In November 1993, Dr. Brigham lacerated the uterus of a 20-year-old woman at his Spring Valley, N.Y. office during the abortion of her 26-week child. The patient vomited, passed out, and bled severely for three hours before being taken to a hospital, in shock, where an emergency hysterectomy was performed.

Brigham's alter ego in New York, Dr. Mark Binder, did abortions at Brigham's clinics in Colonie and Nanuet. A Statement of Charges against Dr. Binder by the N.Y. State Board of Professional Medical Conduct (Sept. 1996) alleges eighteen specifications of gross negligence, gross incompetence, conduct evidencing moral unfitness, and fraud.

Binder instructed an ultrasound technician to falsify readings on gestational age so that fetuses over 24 weeks would appear to be under New York's legal age limit.

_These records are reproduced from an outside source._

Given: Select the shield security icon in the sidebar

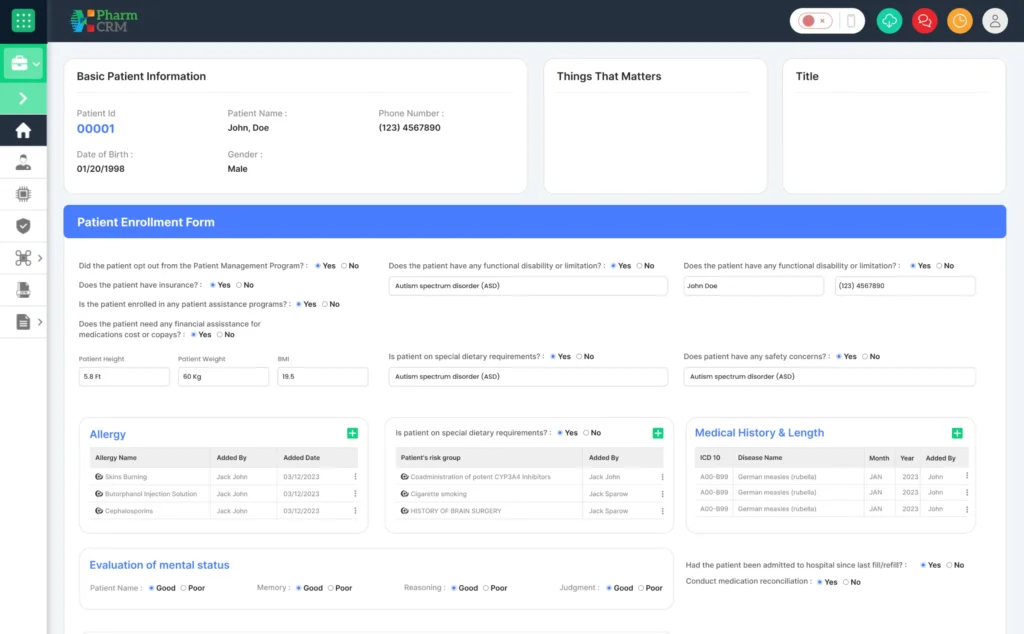Looking at the screenshot, I should coord(23,226).
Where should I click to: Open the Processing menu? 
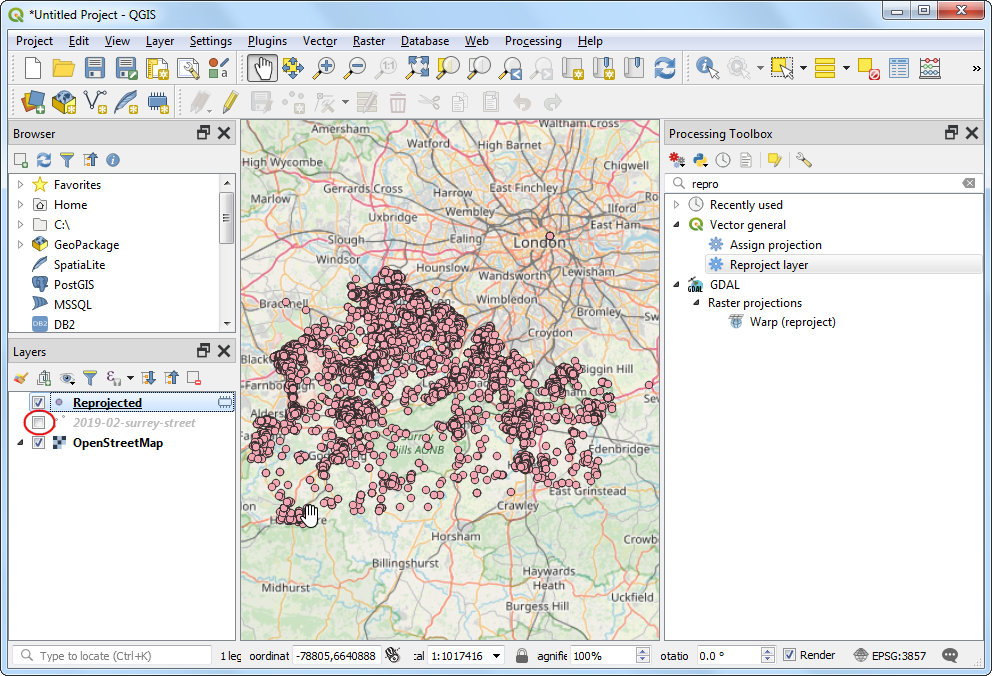point(532,41)
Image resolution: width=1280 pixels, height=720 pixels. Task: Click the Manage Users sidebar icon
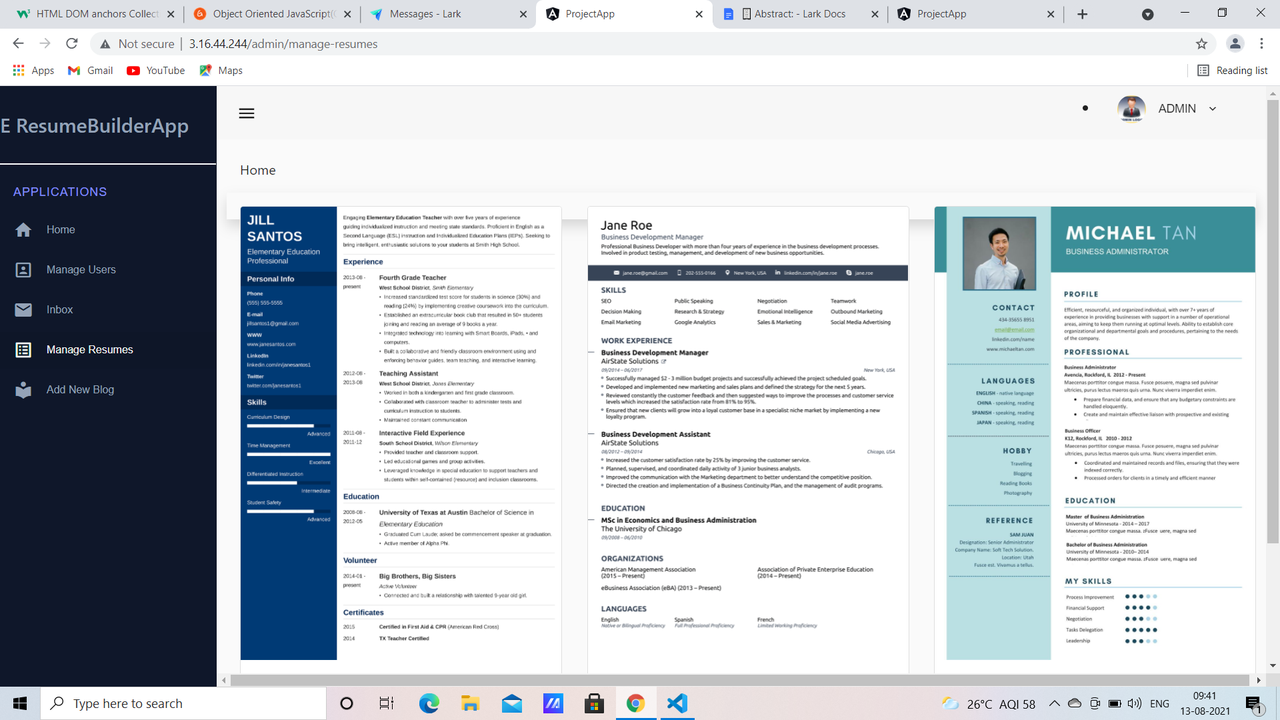(x=22, y=269)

Binder scheduled a patient for an illegal third-trimester abortion (26-27 weeks) at the Nanuet clinic for the first day's insertion of laminaria and the Colonie clinic (150 miles away) for the second insertion of laminaria on the following day. The procedure was scheduled the third morning in Colonie. When Binder found himself unable to complete the abortion, and having no hospital privileges or back-up physician in the Albany area, he made the patient wait two hours (with no further examination or monitoring) while he saw to the rest of the morning's abortions. He then instructed the patient's husband to drive her to Beth Israel Hospital in New York City, accompanied by a staff member with limited medical training. In addition to his grossly negligent treatment of the patient, Dr. Binder was found to have made false statements and records at every step. Based on these and other findings, his N.Y. license was revoked and he was fined $25,000.